青春ゾンビ

ポップカルチャーととんかつ

TBSラジオ『空気階段の踊り場』

f:id:hiko1985:20190920015516j:plain
この番組には強烈な人間賛歌が迸っている。路上のアウトサイダーにインタビューをするという番組の初期を支えた名物コーナー「サラリーマン“じゃない”人の声」*1に、 “歯のない人”が頻繁に登場する。まるで何かが欠けた人の象徴のように。
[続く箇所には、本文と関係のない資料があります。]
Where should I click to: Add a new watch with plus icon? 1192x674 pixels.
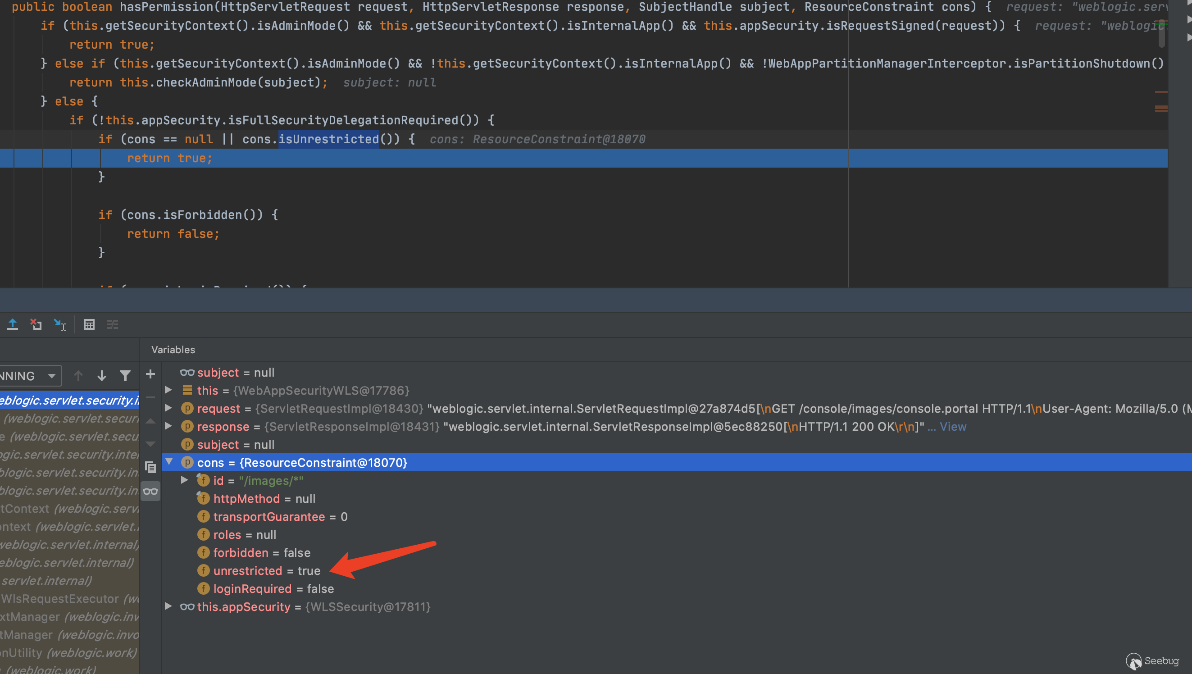click(x=150, y=374)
童貞、借金、不倫、離婚、無職・・・といったようなワードが飛び交う少し“普通じゃない”人々の醜態を笑い飛ばすといった趣旨のコーナーなのだが、それが露悪的に映らないのは、空気階段の両名もまたあきらかにピースの欠けた人間だからだろう。ギャンブルや風俗でこしらえた600万円の借金を抱え、新婚で子持ちながら家族と別居生活を続ける鈴木もぐら、高学歴引きこもりという経歴を持ち、仕送り総額1200万のマザコンという水川かたまり。しかし、そんな二人の不毛な罵り合いがどうにも愛おしく響く。「人間は凸凹であるが故に愛おしく、深く結びつき合うのだ」というのを体現しているコンビが空気階段であり、ラジオ『空気階段の踊り場』なのだ。


どんなに歪でブサイクでも、彼らは懸命にダンスを続けている。TBSクラウドにて、初回から聞くことが推奨されるでしょう*2。ネタで勝ち取ったラジオ枠にて、ほぼ無名の状態から、劇場でのランク昇格や人気番組への出演などが逐一報告され、芸人として少しずつランクを上げていく様を追いかけることができる。だけでなく、初回放送では素人童貞であった男が、初の恋人を得てプロポーズ、そして父になる様までもが記録されているのだ。アウトサイダーたちが少しずつこの社会でサヴァイヴしていく様が生々しく刻まれた一級の青春ドキュメンタリーとして楽しむことができる。水川かたまりによる号泣プロポーズや鈴木もぐらと銀杏BOYZの関係を綴った「駆け抜けてもぐら~僕と銀杏の青春時代~」など伝説的な回も多いが、もぐらの家族を巡るエピソードの哀愁、頻繁に登場する岡野陽一とのクズ兄弟の競演、かたまりがもぐらの体臭を罵倒するだけの回、かたまりがもぐらの足を洗ってあげるだけの回など、聞き所は随所にちりばめられていますので、お聞き逃しなく。今後メディアで大きく活躍していくであろう空気階段の存在が、この不寛容な現代に一石を投じることになれば、と願います。